SELECTED PASSAGE:

## BEGIN

Wavelet Packet Transform (WPT)

Packets in 1d using WaveletPacket

class ptwt.WaveletPacket(data: Tensor | None, wavelet: Wavelet | str, mode: ptwt.constants.ExtendedBoundaryMode = 'reflect', maxlevel: int | None = None, axis: int = -1, orthogonalization: ptwt.constants.OrthogonalizeMethod = 'qr')

Implements a single-dimensional wavelet packet transform.

Create a wavelet packet decomposition object.

The packet tree is initialized lazily, i.e. a coefficient is only calculated as it is retrieved. This allows for partial expansion of the wavelet packet tree.

Parameters:

• data (torch.Tensor, optional) – The input time series to transform. By default the last axis is transformed. Use the axis argument to choose another dimension. If None, the object is initialized without performing a decomposition.

• wavelet (Wavelet or str) – A pywt wavelet compatible object or the name of a pywt wavelet. Refer to the output from pywt.wavelist(kind='discrete') for possible choices.

## END

AIM 1: In the wavelet packet transform documentation, what default value does the mode parameter take?

Text and element pointing listing:

## BEGIN

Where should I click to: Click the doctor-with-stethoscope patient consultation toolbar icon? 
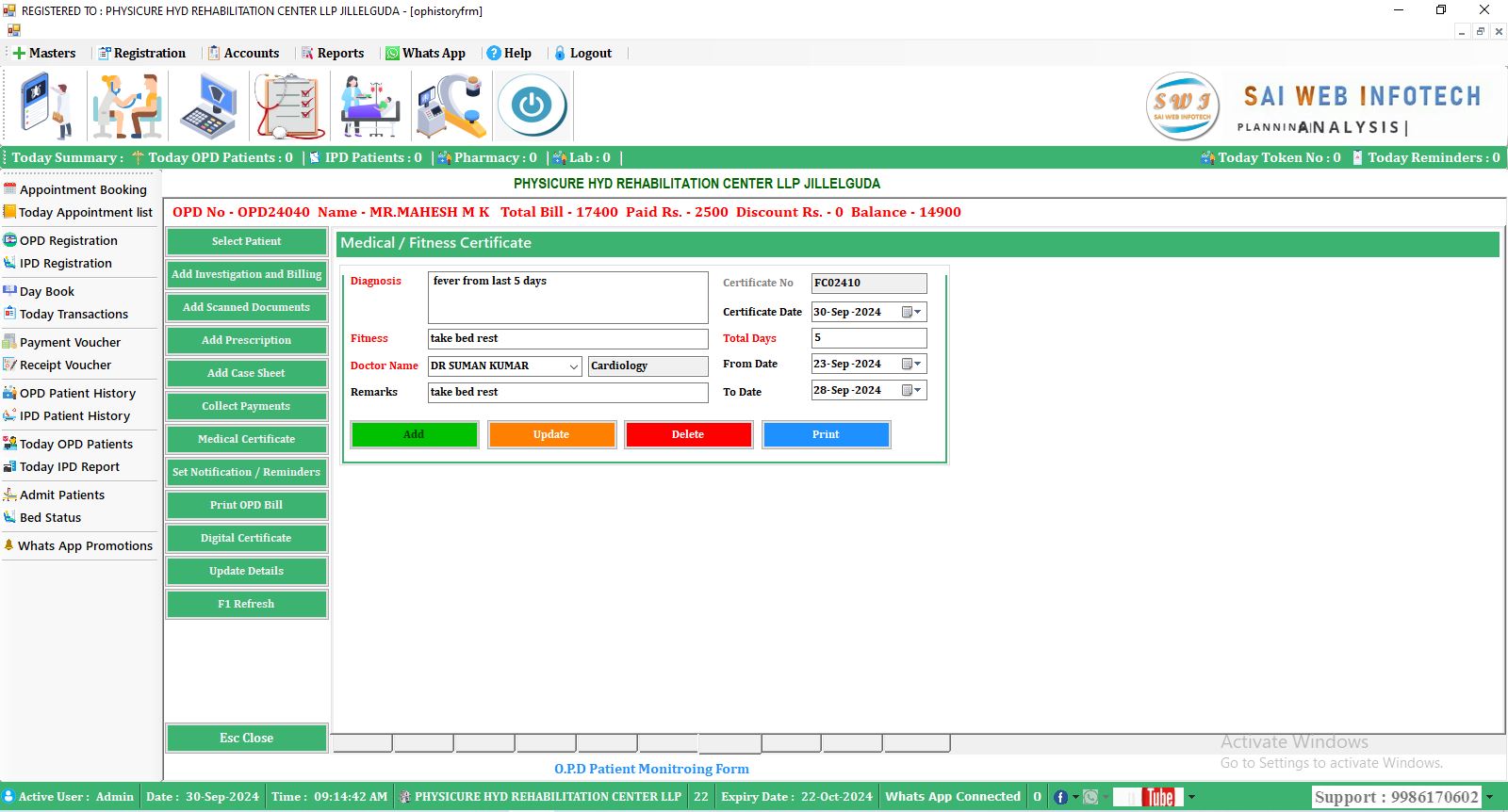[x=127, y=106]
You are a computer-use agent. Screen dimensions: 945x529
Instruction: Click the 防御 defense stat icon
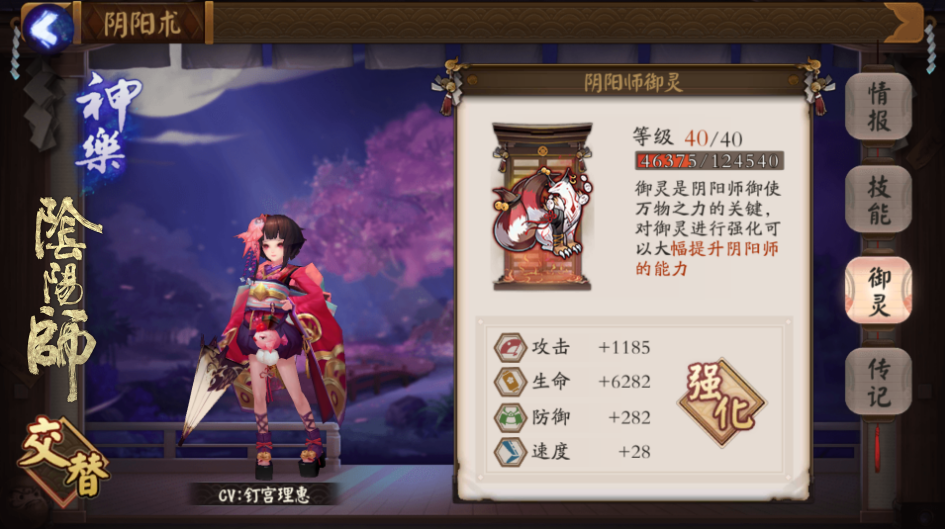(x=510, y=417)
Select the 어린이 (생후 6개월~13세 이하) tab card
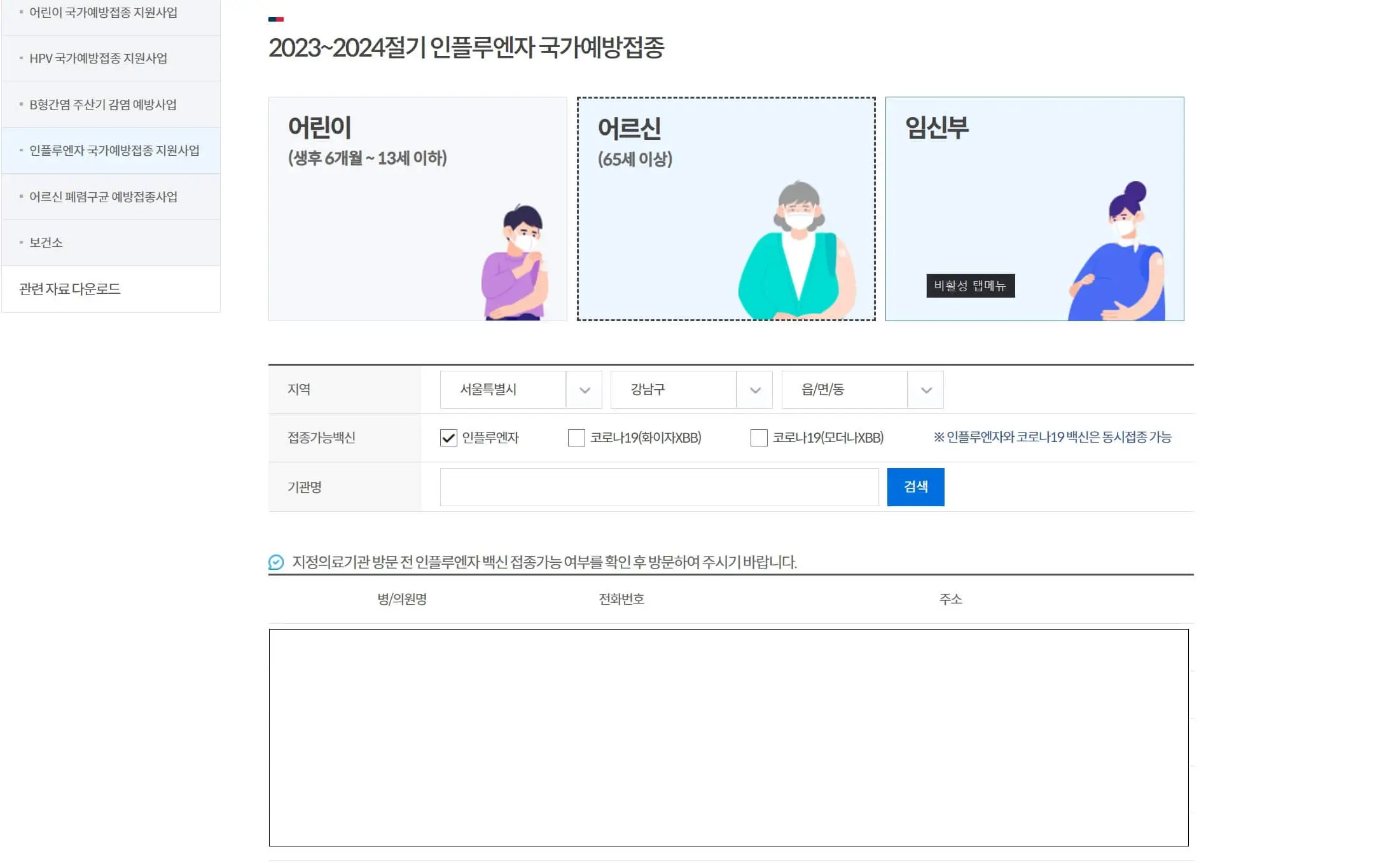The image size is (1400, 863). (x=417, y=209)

## END

AIM 2: Please lay out every line of the listing above as a numbered list, skipping blank lines and leaving out the pictures.

WRITTEN ANSWER 1: 'reflect'

WRITTEN ANSWER 2:
1. Where should I click to: Click the doctor-with-stethoscope patient consultation toolbar icon? 
2. [x=127, y=106]
3. You are a computer-use agent. Screen dimensions: 945x529
4. Instruction: Click the 防御 defense stat icon
5. (x=510, y=417)
6. Select the 어린이 (생후 6개월~13세 이하) tab card
7. The image size is (1400, 863). (x=417, y=209)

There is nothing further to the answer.